=== Document section ===
^^^^
As I’ve said before on this blog, I’m a person with spastic cerebral palsy and other disabilities. That means that – like all people, let alone other folks with disabilities! – I require access to affordable housing. On one hand, I can happily report that as I write these words, I sit at my own kitchen table, in an apartment where I live by myself. Sometimes, I need a little help getting my groceries, but I can come and go when I please, and I don’t live with too many insects! On the other hand, I make a bit more than $30 an hour, so this wonderfully level, clean, and well-lit space costs me a little less than half of my pay each month. That’s not sustainable!
So, in about the next seven hundred words, I want to assert that the Christian Reformed Church, and the whole church, need to do their best to ensure that believers with disabilities have access to affordable housing. Let’s examine the Scriptures as a starting point.
Leviticus 19:13 makes clear that the children of Israel are not to steal from their neighbours in the new land God is giving them. In the next verse, the Lord tells Moses, “You shall not revile the deaf or put a stumbling-block before the blind; you shall fear your God: I am the Lord” (19:14, NRSV). While I take issue with the way those verses reify disability (blind folks aren’t just people who need to avoid obstacles, because some are highly successful!), those words ring true. People who abuse folks who are blind and D/deaf – say, those who would make no effort to offer them accessible spaces in which to live and work – are certainly not doing God’s will. In a different vein, in Isaiah 65:21, the prophet asserts that the children of Israel, at that time yearning for home in the Babylonian exile, “shall build houses and inhabit them; they shall plant vineyards and eat their fruit. They shall not build and another inhabit; they shall not plant and another eat” (NRSV). In another place, the same prophet says simply, “My people will abide in a peaceful habitation, in secure dwellings, and in quiet resting-places” (32:18, NRSV).
^^^^
(Collected data)
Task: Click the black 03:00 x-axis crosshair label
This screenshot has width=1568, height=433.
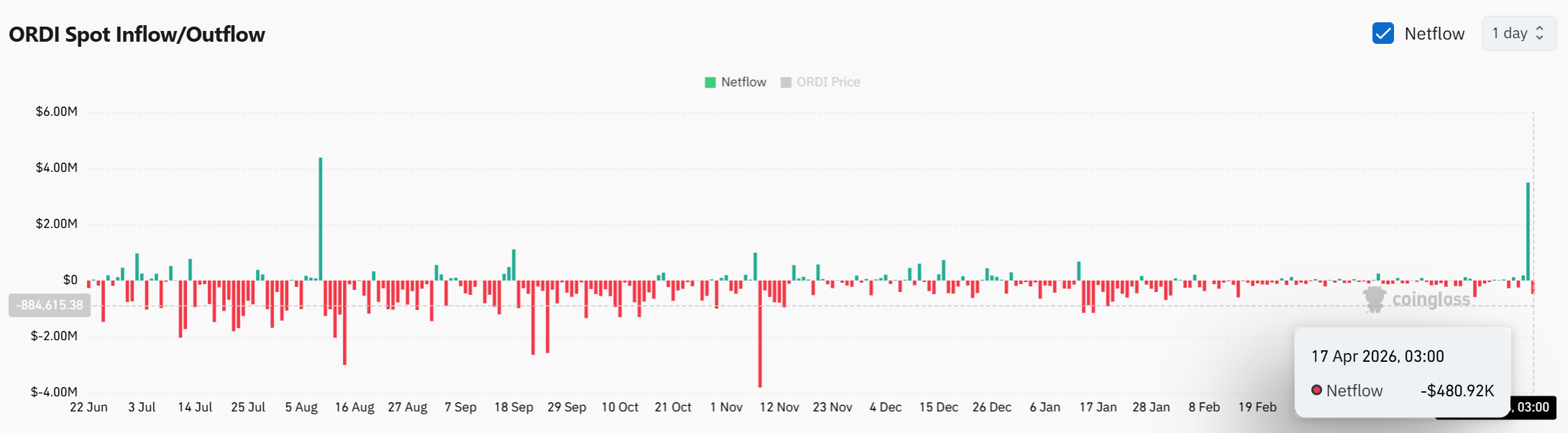Action: point(1531,408)
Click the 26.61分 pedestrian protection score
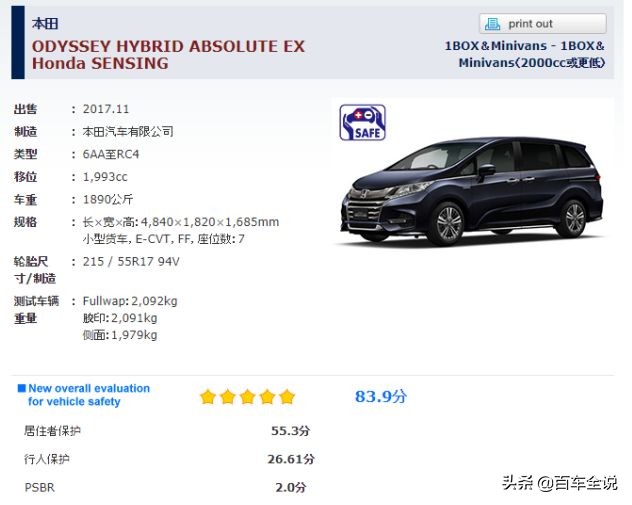The height and width of the screenshot is (505, 632). (x=291, y=459)
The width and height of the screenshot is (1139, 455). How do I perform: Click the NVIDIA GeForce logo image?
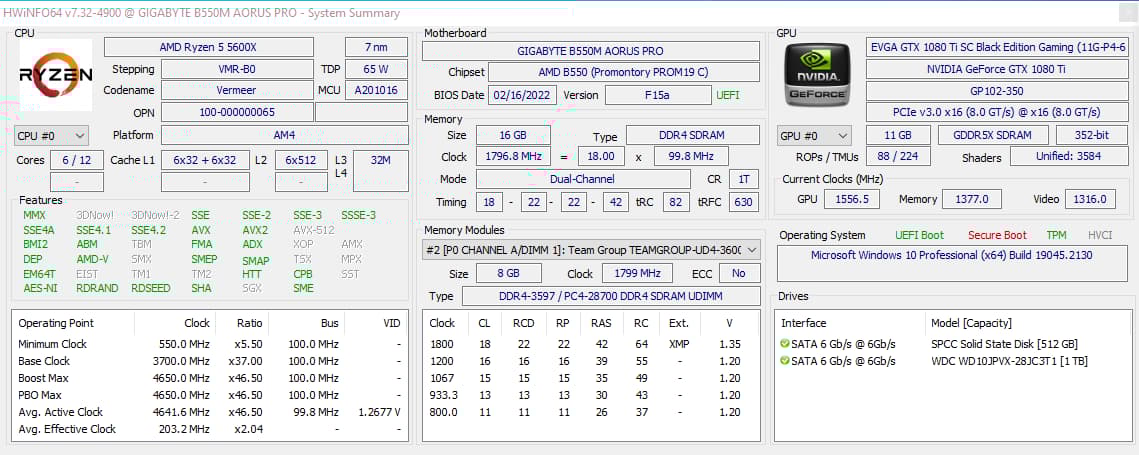point(817,75)
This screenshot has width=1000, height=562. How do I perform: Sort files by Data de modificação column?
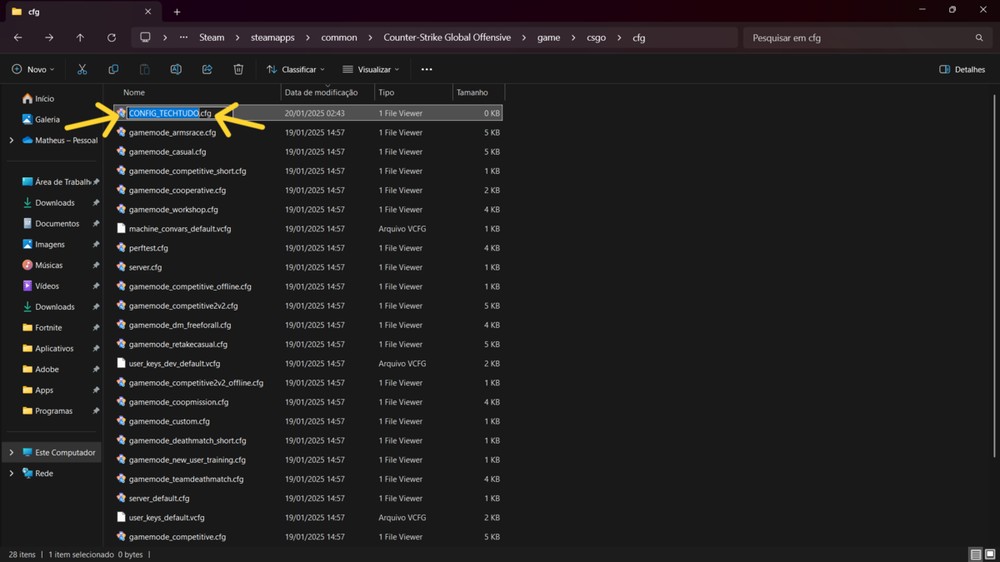[322, 92]
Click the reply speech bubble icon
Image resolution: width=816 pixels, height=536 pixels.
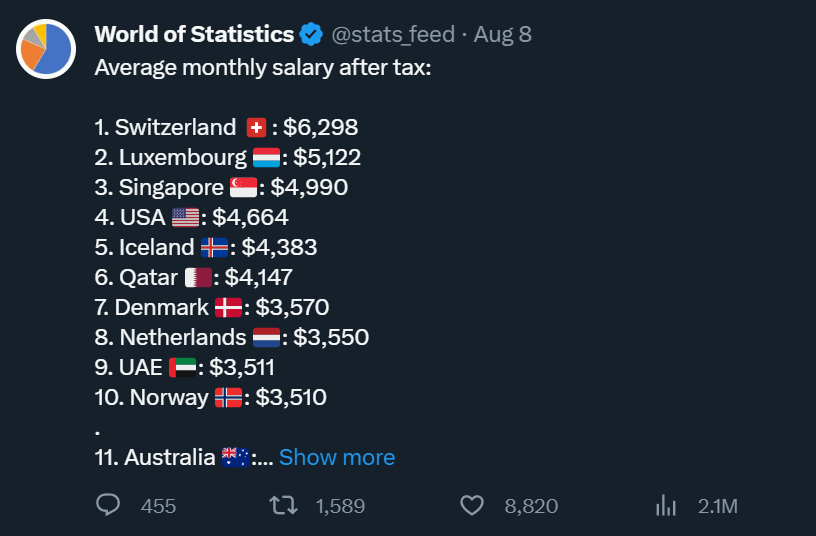click(x=108, y=505)
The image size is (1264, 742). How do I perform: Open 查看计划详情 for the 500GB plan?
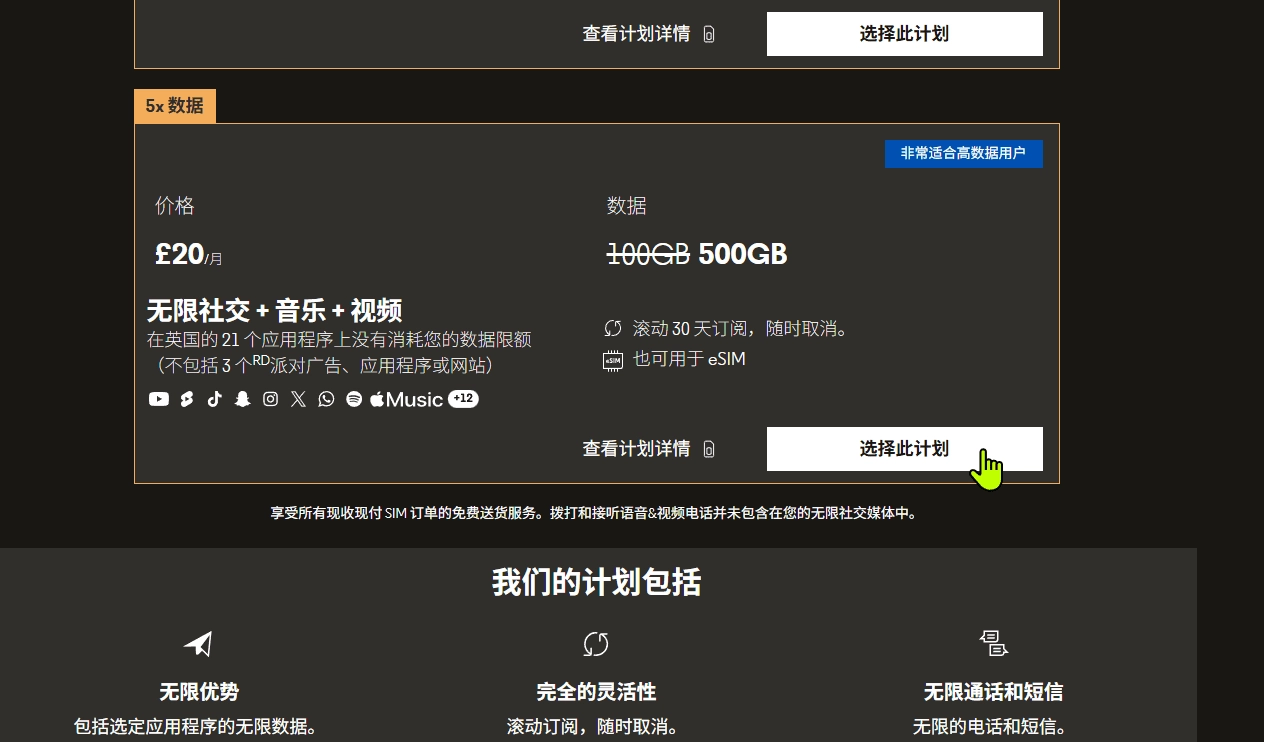coord(648,449)
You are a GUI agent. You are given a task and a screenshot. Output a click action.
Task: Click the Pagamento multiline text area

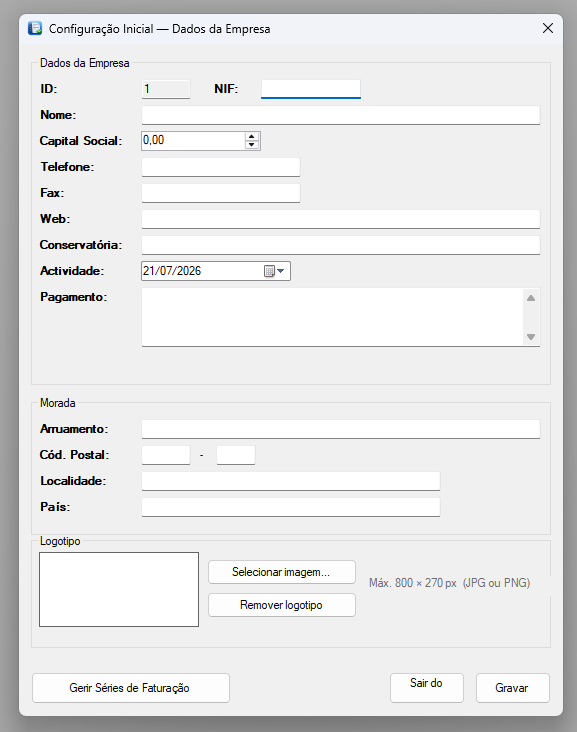coord(332,317)
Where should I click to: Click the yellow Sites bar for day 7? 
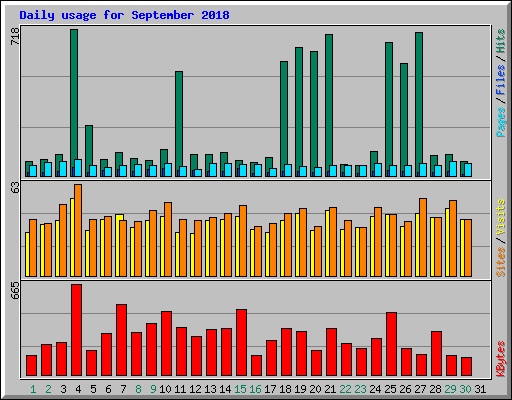coord(119,245)
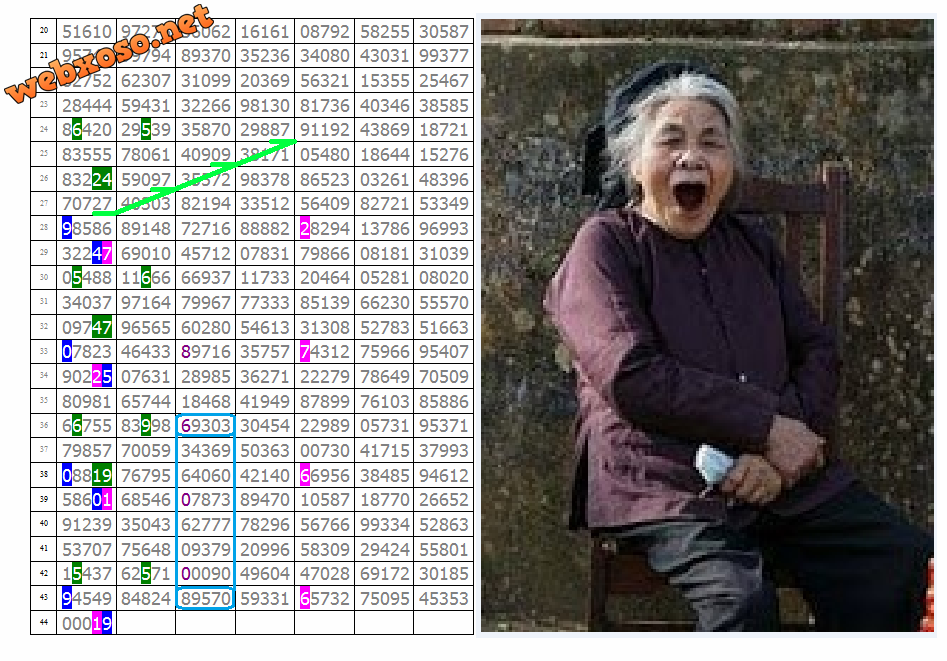This screenshot has height=661, width=947.
Task: Click the row number 44 label
Action: [x=44, y=623]
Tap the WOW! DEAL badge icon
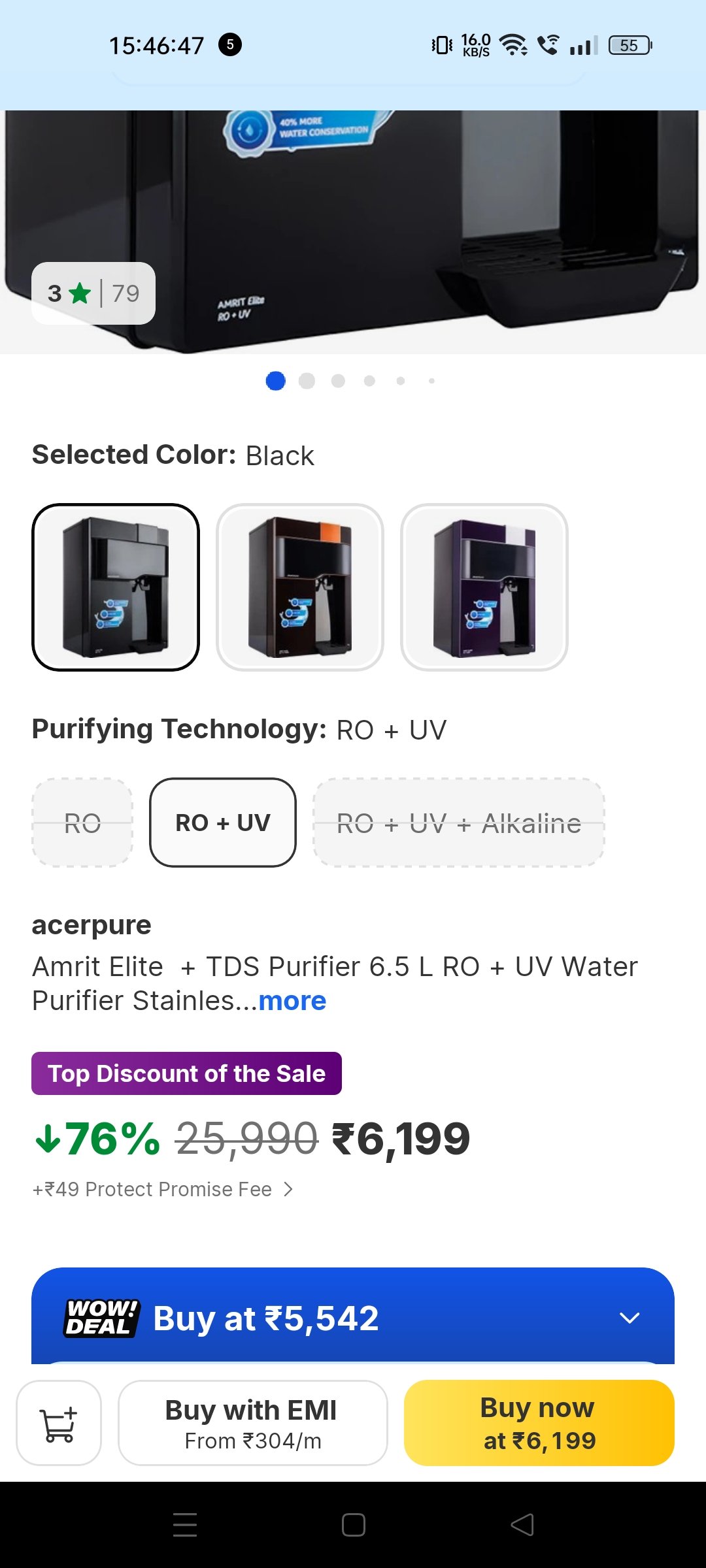The width and height of the screenshot is (706, 1568). (102, 1318)
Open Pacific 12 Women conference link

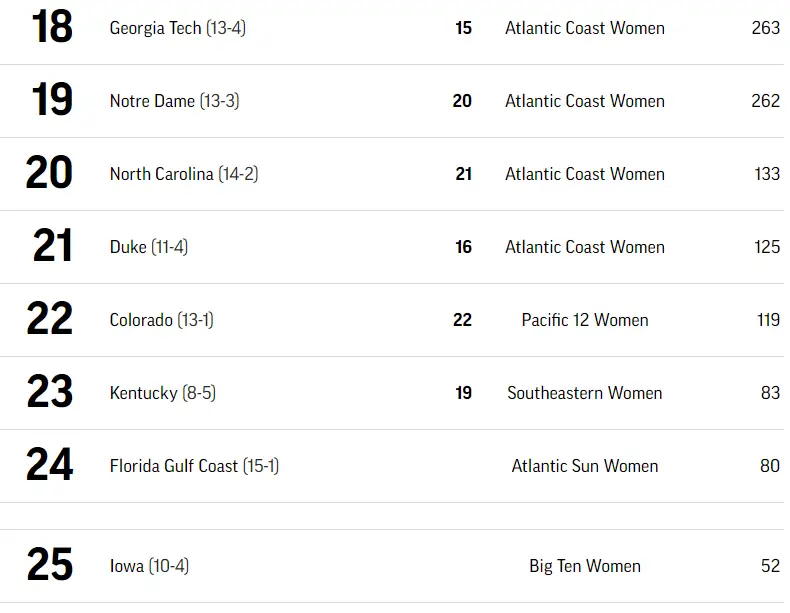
^^^^
=== Work to complete ===
1. List every Scripture reference, book with chapter and verse, that the blog post cites.
2. According to the blog post, how much of the writer's monthly pay does the apartment cost?
3. Repeat the stretch of the blog post from "So, in about" through "a starting point.".

=== Outputs for the tasks ===
1.
Leviticus 19:13
Leviticus 19:14
Isaiah 65:21
Isaiah 32:18

2. A little less than half of the writer's pay each month.

3.
So, in about the next seven hundred words, I want to assert that the Christian Reformed Church, and the whole church, need to do their best to ensure that believers with disabilities have access to affordable housing. Let’s examine the Scriptures as a starting point.